In Onitsha, going to town for appraisals of the temperature of the polity comes handy – like following Father Ejike Mbaka’s recent soundbyte(s) before and after the outcome of the Imo State gubernatorial election at the Supreme Court.
For days on end, the ubiquitous reverberations from its fury – in buses, kekenaps and on streets – spared my earlobes no breathers. Till an inner voice supervened, ordering that I hearken at any next opportunity, if at all.
And come it uncharacteristically did, impromptu. Luckily, it was nowhere else than at Garden of Eden, a well-appointed neighborhood watering hole I frequent..
Ordinarily, the entirety of the habitués had tired of regurgitating the curds of the rather bizarre clerical faux pas. None, it appeared, wanted to rush in where even angels now feared to tread – as though all figuratively minded their drinks, lest they drew the wrath of heaven.
But for this bloody interloper into the lowlier haven on the day in question. He had veered in at the behest of our mutual friend and boon companion, Ken aka Omeifeukwu. A noted philanthropist, Ken always attracted visitors. While some definitely helped make him what he is, some, no doubt, also came to drink from his deep well of wealth. However, either was as welcome as the other to Ken’s magnanimous world.
At first sight this visitor – whichever side of the divide he belongs – proffered no threat to the normal peace that prevails in the space. A members-only affair, all were well aware of its etiquette and complied for the avoidance of sanction(s). However, these mostly concerned ephemerals – like not drinking straight from the bottle and such other bequests of our colonial masters.

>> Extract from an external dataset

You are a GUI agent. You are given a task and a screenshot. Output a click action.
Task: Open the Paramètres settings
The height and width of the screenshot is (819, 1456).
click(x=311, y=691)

Though, often fazed by its intimidating ambiance, some guests automatically held their tongues in turn, as though the social media law had come into force. And where else can it become operational than this uppity sphere surrounded by dungeons.
But not the guy in question. He had immediately opened up even before the first bottle of his favourite tipple was popped:
“Whoever said there were no men of God left on earth?”
He was supposed to be addressing his host but had raised his voice; on purpose, perhaps.
“Jonas, my man!’ Ken hailed. “What’s God and His men got to do with your beer?”
“As if you are yet to hear of Father Mbaka’s latest prediction?”
“Pre- what?” Ekene another of us retorted. “Is that how predictions come?”
Ekene is in the habit of reprimanding guests to the speakeasy who crossed lines other than those of etiquette. Topmost being those who tried to post unwanted bills on the walls of our mind; moreso, the political.
“Ok,” Jonas coolly replied. “I can get your grouse. It’s not a prediction but a prophecy.”
“Prophecy ko, prophecy ni,” Ekene put in next. You see, before heading home South East, he had a spell in Lagos mending soles and the like.
Like expected, an altercation ensued between the two. On end, it could only be assuaged by all putting in words.
Akalugo, a self-professed traditionalist, would have none of an apotheosis of a mere mortal. Annointed or otherwise, he felt the priest should first mind his cure. Unequivocally, he opined that the bishop in charge of his diocese should call him to order sooner than later.
“If he wants to join us,” he vouchsafed midway, “he should set up a shrine like the rest of us.”
Pressed on by Jonas as the heat died down, Akalugo put it straight and sharp that the cleric was only an accomplice.
“He must have been privy to the court judgement, and used it to his favour,” he surmised. “Or why didn’t he make any comment about the modus of the verdict?”
As he concluded, a wry smile could be descried plastered on his pouting lips.
As the night lengthened, another group disagreed altogether . They were spearheaded by none other than the enfant terrible of the rendezvous. An unrepentant apostle of a return to the trenches of the 50-year-gone civil war, Akrika brooked no halfway houses. To him the cleric was only an unwitting agent provocateur to the actualisation of their fond separatist dream.
“It’s only a matter of time,” he enthused. “Sooner than later we’ll know whom the true prophet is between him and Kanu.”
By then Jonas appeared to have been well and truly subdued by the intensity of the collateral bombardment. Or perhaps he was in no mood to suffer us fools gladly. But some of us knew otherwise – like that he may have been arrested by the effect of the green-bottled beverage he may have unwittingly quaffed an overdose of in the euphoria of the evening.
But he had one more thing to add as he made to leave:
“Prophets,” he said, “are known to be without honour only in their homelands.”
– Uzoatu, the author of the novel Vision Impossible wrote in from Onitsha, Anambra State.